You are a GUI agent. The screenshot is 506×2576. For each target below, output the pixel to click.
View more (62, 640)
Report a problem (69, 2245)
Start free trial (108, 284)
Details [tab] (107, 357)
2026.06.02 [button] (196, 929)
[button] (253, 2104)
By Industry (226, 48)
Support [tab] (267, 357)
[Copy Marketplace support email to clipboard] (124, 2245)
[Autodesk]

## Task statement
Every line above should be retyped exactly as given.

## Exercise solution
You are a GUI agent. The screenshot is 506×2576. For each target below, output the pixel to click.
View more (62, 640)
Report a problem (69, 2245)
Start free trial (108, 284)
Details [tab] (107, 357)
2026.06.02 [button] (196, 929)
[button] (253, 2104)
By Industry (226, 48)
Support [tab] (267, 357)
[Copy Marketplace support email to clipboard] (124, 2245)
[Autodesk]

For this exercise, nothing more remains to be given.